■ **AIM OF THE TASK**:
Could you set down the records below exactly as they are, with no pictures?

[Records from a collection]
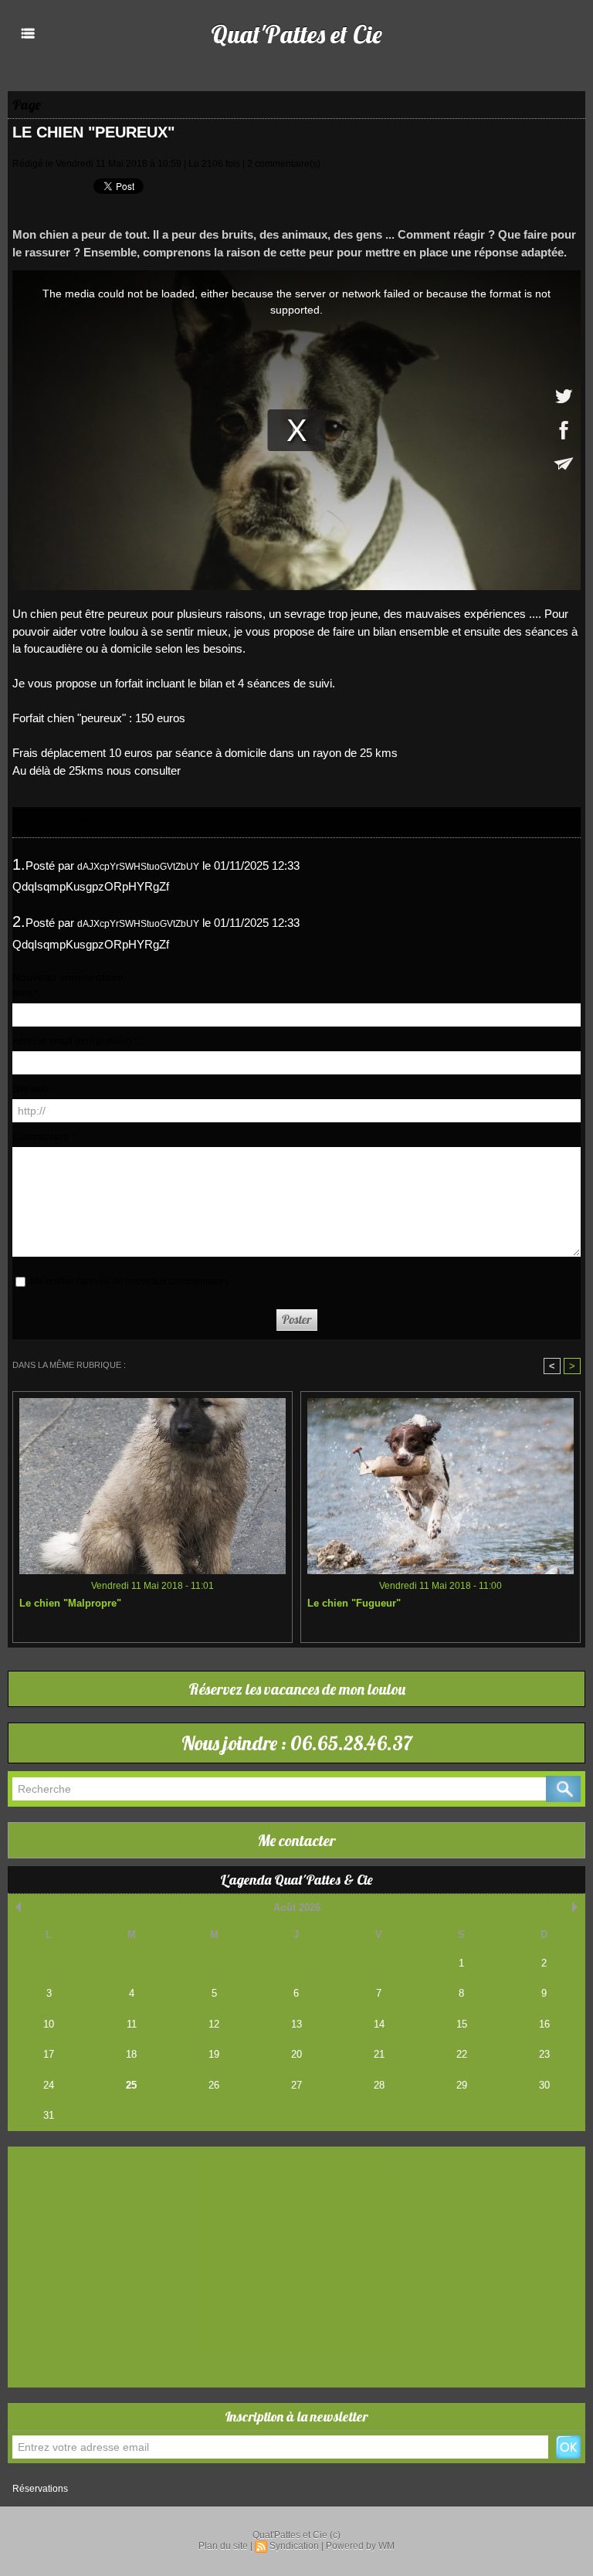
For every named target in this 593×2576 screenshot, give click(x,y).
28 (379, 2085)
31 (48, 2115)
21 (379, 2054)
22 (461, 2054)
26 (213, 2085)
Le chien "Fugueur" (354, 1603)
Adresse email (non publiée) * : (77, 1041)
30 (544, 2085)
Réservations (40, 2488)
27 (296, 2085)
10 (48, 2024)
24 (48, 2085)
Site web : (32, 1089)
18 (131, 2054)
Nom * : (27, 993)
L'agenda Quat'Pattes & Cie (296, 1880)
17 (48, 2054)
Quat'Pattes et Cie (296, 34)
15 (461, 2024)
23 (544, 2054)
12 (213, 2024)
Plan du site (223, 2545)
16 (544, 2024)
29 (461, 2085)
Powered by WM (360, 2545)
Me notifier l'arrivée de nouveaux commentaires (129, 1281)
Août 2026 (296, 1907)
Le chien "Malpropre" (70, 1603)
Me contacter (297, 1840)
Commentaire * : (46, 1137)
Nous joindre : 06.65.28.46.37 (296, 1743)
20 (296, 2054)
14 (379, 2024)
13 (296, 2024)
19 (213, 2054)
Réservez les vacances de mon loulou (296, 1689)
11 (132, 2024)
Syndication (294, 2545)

■ **ANSWER TO THIS EXERCISE**:
For every named target in this 593×2576 screenshot, give click(x,y).
28 (379, 2085)
31 (48, 2115)
21 (379, 2054)
22 (461, 2054)
26 (213, 2085)
Le chien "Fugueur" (354, 1603)
Adresse email (non publiée) * : (77, 1041)
30 (544, 2085)
Réservations (40, 2488)
27 (296, 2085)
10 (48, 2024)
24 (48, 2085)
Site web : (32, 1089)
18 (131, 2054)
Nom * : (27, 993)
L'agenda Quat'Pattes & Cie (296, 1880)
17 (48, 2054)
Quat'Pattes et Cie (296, 34)
15 (461, 2024)
23 (544, 2054)
12 (213, 2024)
Plan du site (223, 2545)
16 (544, 2024)
29 (461, 2085)
Powered by WM (360, 2545)
Me notifier l'arrivée de nouveaux commentaires (129, 1281)
Août 2026 (296, 1907)
Le chien "Malpropre" (70, 1603)
Me contacter (297, 1840)
Commentaire * : (46, 1137)
Nous joindre : 06.65.28.46.37 (296, 1743)
20 (296, 2054)
14 (379, 2024)
13 (296, 2024)
19 (213, 2054)
Réservez les vacances de mon loulou (296, 1689)
11 (132, 2024)
Syndication (294, 2545)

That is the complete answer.